Suppose I have a dataset which contains labels, filenames, and potentially other columns of metadata. The dataset may have as many as 200,000 examples. I've provided a snippet below that simulates this setup.
import pandas as pd
import numpy as np
import IPython.display as ipd
size = 20000
df = []
rng = np.random.default_rng(0)
for i in range(size):
l = rng.choice(('cat', 'dog', 'mouse', 'bird', 'horse', 'lion', 'rabbit'))
fp = str(rng.integers(1e5)).zfill(6) + '.jpg'
df.append((l, fp))
df = pd.DataFrame(df, columns=['label', 'filepath'])
ipd.display(df)
I would like to efficiently produce N randomly generated pairs of data, with the condition that the dataset is balanced between positive and negative pairs, e.g.,
# df_out would be of size "N"
df_out = pd.DataFrame([], columns=['label_1', 'label_2', 'filepath_1', 'filepath_2'])
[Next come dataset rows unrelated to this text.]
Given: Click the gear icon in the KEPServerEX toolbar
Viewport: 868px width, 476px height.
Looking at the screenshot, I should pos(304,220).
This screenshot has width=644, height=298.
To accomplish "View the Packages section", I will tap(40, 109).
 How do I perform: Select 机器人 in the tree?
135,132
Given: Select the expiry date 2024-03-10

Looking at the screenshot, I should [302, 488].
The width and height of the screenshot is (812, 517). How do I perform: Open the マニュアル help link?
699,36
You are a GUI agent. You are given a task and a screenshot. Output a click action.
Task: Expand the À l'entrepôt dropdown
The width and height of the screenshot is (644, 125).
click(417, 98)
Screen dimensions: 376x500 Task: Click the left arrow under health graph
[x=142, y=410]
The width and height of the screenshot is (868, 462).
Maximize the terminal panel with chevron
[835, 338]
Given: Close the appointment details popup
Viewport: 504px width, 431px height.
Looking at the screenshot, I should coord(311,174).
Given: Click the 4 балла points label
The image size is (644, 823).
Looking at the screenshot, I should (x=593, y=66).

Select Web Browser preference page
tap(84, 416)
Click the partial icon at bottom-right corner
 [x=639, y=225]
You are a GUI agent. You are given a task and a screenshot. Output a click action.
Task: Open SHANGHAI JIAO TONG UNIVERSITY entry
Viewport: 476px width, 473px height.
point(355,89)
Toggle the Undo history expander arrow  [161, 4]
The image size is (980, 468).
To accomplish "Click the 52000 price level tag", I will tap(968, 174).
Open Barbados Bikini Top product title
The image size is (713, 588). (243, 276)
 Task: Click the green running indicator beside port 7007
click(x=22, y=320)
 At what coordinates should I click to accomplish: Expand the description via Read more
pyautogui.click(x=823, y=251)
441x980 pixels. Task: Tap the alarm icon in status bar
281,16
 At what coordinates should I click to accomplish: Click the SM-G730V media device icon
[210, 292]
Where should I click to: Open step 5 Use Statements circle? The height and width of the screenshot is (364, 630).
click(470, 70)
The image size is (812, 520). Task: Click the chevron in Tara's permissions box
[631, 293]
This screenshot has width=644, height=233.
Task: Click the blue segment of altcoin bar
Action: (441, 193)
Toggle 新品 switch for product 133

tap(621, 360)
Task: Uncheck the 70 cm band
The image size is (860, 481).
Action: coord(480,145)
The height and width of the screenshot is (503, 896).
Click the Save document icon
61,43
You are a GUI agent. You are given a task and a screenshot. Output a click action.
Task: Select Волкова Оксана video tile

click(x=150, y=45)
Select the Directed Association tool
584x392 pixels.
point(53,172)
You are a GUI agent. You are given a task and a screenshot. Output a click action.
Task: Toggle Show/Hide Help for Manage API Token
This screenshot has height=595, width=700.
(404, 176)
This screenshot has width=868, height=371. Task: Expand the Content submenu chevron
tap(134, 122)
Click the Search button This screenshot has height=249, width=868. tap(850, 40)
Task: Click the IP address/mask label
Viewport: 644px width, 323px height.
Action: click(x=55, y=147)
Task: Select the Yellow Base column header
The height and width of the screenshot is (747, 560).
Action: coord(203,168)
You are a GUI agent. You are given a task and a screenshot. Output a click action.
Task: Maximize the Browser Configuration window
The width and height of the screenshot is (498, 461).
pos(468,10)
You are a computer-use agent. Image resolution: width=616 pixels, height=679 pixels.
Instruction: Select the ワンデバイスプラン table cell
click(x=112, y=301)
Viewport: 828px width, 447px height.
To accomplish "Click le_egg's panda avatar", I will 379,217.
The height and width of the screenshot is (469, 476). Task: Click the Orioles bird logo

Here I am defining a positive pair as one where label_1 equals label_2, and a negative pair as one where the two labels are not equal. So the goal is for df_out
to contain roughly 50%-positive and 50%-negative pairs.
The first approach I tried works by sampling 2N rows from the DataFrame, then collapses them into pairs.
N = 20
ii = rng.permutation(np.arange(N*2)%len(df))
func = lambda x: x.dropna().astype(str).str.cat(sep=',')
df_out = df.iloc[ii].reset_index(drop=True) # subsample
df_out = df_out.groupby(df_out.index//2) # collapse every two rows into one row
df_out = df_out.agg(func).reset_index(drop=True) # use `func` to combine rows
for k in df.columns:
df_out[[f'{k}_1',f'{k}_2']] = df_out[k].str.split(',', expand=True)
del df_out[k]
So this works to make pairs of rows, but it doesn't take any consideration to positive or negative pairs.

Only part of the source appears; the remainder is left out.